MAISON LOYOLA
«C'est un petit bijou»
© Jean-François DESGAGNÉS
La Maison Loyola est dans un fort piteux état.
La Maison Loyola a eu plus de chance que l'église Saint-Vincent-de-Paul qui a croulé sous le pic des démolisseurs l'hiver dernier.
« Ce bâtiment-là, c'est un petit bijou. On va le revitaliser », a poursuivi la conseillère lorsque jointe durant ses vacances.
Depuis 1966, la Maison Loyola est classée dans le répertoire du patrimoine culturel du Québec. On la retrouve sous le nom de l'édifice de la National School.
Selon le ministère, la valeur patrimoniale du bâtiment réside dans son intérêt architectural. Construit en 1822, l'immeuble a été rehaussé d'un étage en 1842.
« Cet immeuble est le premier bâtiment d'esprit néogothique du Bas-Canada », peut-on lire dans un document consulté par le Journal.
Le néogothique, style romantique qui préconise un retour à l'architecture médiévale, était surtout prisé à l'époque par la population d'origine britannique.

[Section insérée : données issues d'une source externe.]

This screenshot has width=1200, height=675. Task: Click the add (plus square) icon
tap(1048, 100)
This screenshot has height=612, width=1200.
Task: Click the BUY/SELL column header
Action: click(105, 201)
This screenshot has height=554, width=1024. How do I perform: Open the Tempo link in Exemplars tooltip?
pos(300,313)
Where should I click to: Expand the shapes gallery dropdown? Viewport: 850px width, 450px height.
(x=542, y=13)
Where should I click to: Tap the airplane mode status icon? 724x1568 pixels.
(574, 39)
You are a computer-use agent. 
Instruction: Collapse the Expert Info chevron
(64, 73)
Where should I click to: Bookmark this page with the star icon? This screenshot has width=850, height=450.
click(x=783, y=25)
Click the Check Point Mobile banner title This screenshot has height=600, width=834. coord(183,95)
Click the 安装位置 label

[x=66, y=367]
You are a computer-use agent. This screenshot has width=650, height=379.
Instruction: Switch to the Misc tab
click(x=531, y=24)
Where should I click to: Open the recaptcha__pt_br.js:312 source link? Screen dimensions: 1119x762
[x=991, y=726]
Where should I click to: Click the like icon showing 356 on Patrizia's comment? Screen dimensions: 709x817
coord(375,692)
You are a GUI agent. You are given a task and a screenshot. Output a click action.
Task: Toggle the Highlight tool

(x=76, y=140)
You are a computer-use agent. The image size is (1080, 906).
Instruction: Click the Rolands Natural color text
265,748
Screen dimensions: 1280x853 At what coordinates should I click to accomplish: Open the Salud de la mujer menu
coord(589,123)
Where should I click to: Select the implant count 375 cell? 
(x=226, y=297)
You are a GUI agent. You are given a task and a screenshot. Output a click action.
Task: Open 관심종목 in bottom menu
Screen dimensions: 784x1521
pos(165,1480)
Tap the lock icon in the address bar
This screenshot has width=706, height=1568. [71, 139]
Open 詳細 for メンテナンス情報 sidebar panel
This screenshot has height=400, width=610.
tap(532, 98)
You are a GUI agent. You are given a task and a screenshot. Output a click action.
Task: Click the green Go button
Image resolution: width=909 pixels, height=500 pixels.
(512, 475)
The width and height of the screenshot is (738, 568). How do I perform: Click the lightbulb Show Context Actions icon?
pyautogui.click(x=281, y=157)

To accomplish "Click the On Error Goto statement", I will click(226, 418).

Pendant un siècle et demi, l'immeuble a accueilli des organismes voués à l'éducation. Il tire son nom de la tentative d'implantation au Bas-Canada du système des National Schools, fondé en Grande-Bretagne et destiné à l'éducation des orphelins et des enfants pauvres. En 1904, la propriété a été vendue aux Jésuites, qui possèdent le lieu de culte voisin. Finalement, en 1965, elle passe aux mains d'un commerçant qui met un terme à sa vocation institutionnelle.